Although national federations and show organizers want to retain the right to appoint some officials, the FEI is expected to insist on naming at least some officials by creating a development pool to deal with officials dropping out after completing courses and passing exams because they get no chance to put their knowledge into practice.
A rotation system for some categories of officials has also been proposed by the working group to break the mold of the same officials always officiating at the same events–common in dressage, exacerbated by the fact that European shows rarely pick up the costs of importing judges from North America, for example, in the same way as organizers in the U.S., such as the Global Dressage Festival in Wellington, Florida, commit to importing as many foreign judges as possible.

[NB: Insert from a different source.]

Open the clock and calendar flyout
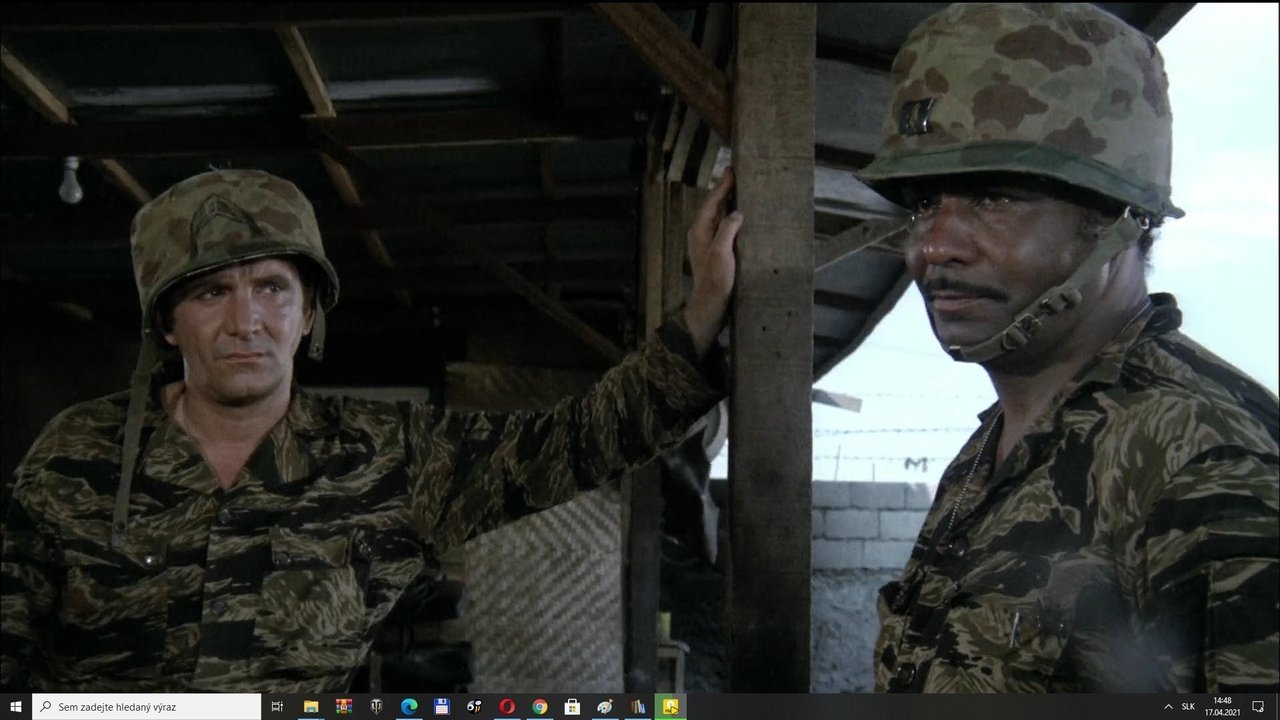 [x=1222, y=706]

Warm weather in mid-winter, payment multiple times that of Europe, and VIP hospitality also doesn’t hurt in attracting judges to Florida.
Some riders who have spent many years developing their skills, competing outrageously expensive horses owned by sponsors complain about being judged by inexperienced officials with no accountability and are reluctant to challenge decisions for fear of retribution.
At the same time, judging is not a lucrative enough pursuit, some say, to be second-guessed and criticized to the extent it becomes too unpleasant; payment required by FEI rules is €120/US$135 a day but multiple times that paid at Wellington’s Global.
Lilo Fore of the United States, who became a 5* judge in mid-2013 late in her career and aged out 3 1/2 years later, sums up many of the issues.
The age limit, she said, was implemented to give all judges a chance to officiate at top international competition such as the Olympics and world championships.
Show managers in Europe, she said, use European judges for international competition mainly and understandably because of cost. But even in the U.S. Europeans are mainly used and in some instances there is only one American on a panel.
Show managers who chose the judges cater to the riders, as competitors make the show, she said, but these decisions “cause hardship for many of our American international judges to have enough competitions to keep their license.
“Europe, very rarely asks American international judges unless they have the 5* status and even then in many instances they even want them to pay the travel cost or part of it which no American show manager ever does to an official. We treat our judges with more respect.”
Aging out is a a problem that is solving itself but, Lilo said, in a bad way as North America will barely have any international judges left by the end of 2019.
“Why is this rule still in existence? It does not make sense any more as we do stay more healthy, get older with still having all our brain cells working full power.” The age limit “is a very ridiculous rule and should be eliminated.
“Our country has proven its skill and grown so much internationally and should have the proper number of FEI Officials to represent our sport. Our aged out judges have experience, so much more to give, are willing to continue giving to the sport but are being dropped without any reward for all the years they have given to the sport.”
“I am looking back and remember all the amazing knowledgeable judges which have been retired. The judges who are now being retired and the ones who are going to be in the next years to come.
“It is a ridiculous rule to eliminate that expertise, that knowledge. Yes, we are all still involved but with no deserved international designation.
“Why not just limit the amount of international competition to the number that we must do to keep our status, limit the number of top international competitions these judges can officiate but keep them in the FEI fold and allow them to help keeping the high status of our sport and being able to show our judges skill, have health test done every two years for judges 74 and older.
“The age limit should be removed for all officials. Equal for all. Honor their long years of service, not just drop them out of the FEI.”